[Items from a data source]
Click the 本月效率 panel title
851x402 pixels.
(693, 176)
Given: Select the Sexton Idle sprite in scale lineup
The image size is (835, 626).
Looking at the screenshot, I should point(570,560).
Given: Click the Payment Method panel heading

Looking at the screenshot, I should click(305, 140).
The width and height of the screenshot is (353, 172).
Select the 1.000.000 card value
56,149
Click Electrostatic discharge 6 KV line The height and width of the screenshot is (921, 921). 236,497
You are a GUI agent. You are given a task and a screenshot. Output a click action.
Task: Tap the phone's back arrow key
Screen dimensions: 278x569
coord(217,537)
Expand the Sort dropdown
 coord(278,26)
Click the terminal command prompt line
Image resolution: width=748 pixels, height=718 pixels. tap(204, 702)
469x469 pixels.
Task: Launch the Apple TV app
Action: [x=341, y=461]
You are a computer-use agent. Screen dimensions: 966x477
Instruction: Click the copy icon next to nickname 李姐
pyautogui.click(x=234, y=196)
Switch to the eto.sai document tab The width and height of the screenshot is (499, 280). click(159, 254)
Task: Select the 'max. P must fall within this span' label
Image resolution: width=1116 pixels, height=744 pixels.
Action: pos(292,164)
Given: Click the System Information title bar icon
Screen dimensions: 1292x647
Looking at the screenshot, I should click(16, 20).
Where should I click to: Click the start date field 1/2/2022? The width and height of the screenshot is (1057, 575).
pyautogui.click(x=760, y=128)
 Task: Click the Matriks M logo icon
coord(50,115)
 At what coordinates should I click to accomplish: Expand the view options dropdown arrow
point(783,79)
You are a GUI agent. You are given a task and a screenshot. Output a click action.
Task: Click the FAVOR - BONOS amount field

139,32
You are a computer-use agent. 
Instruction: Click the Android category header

Your objective :: May I have the entries returned exactly, with every line in place?

Answer section ::
Click the 本月效率 panel title
851x402 pixels.
(693, 176)
Given: Select the Sexton Idle sprite in scale lineup
The image size is (835, 626).
Looking at the screenshot, I should point(570,560).
Given: Click the Payment Method panel heading

Looking at the screenshot, I should click(305, 140).
The width and height of the screenshot is (353, 172).
Select the 1.000.000 card value
56,149
Click Electrostatic discharge 6 KV line The height and width of the screenshot is (921, 921). 236,497
You are a GUI agent. You are given a task and a screenshot. Output a click action.
Task: Tap the phone's back arrow key
Screen dimensions: 278x569
coord(217,537)
Expand the Sort dropdown
 coord(278,26)
Click the terminal command prompt line
Image resolution: width=748 pixels, height=718 pixels. tap(204, 702)
469x469 pixels.
Task: Launch the Apple TV app
Action: [x=341, y=461]
You are a computer-use agent. Screen dimensions: 966x477
Instruction: Click the copy icon next to nickname 李姐
pyautogui.click(x=234, y=196)
Switch to the eto.sai document tab The width and height of the screenshot is (499, 280). click(159, 254)
Task: Select the 'max. P must fall within this span' label
Image resolution: width=1116 pixels, height=744 pixels.
Action: pos(292,164)
Given: Click the System Information title bar icon
Screen dimensions: 1292x647
Looking at the screenshot, I should click(16, 20).
Where should I click to: Click the start date field 1/2/2022? The width and height of the screenshot is (1057, 575).
pyautogui.click(x=760, y=128)
 Task: Click the Matriks M logo icon
coord(50,115)
 At what coordinates should I click to accomplish: Expand the view options dropdown arrow
point(783,79)
You are a GUI agent. You are given a task and a screenshot. Output a click action.
Task: Click the FAVOR - BONOS amount field

139,32
You are a computer-use agent. 
Instruction: Click the Android category header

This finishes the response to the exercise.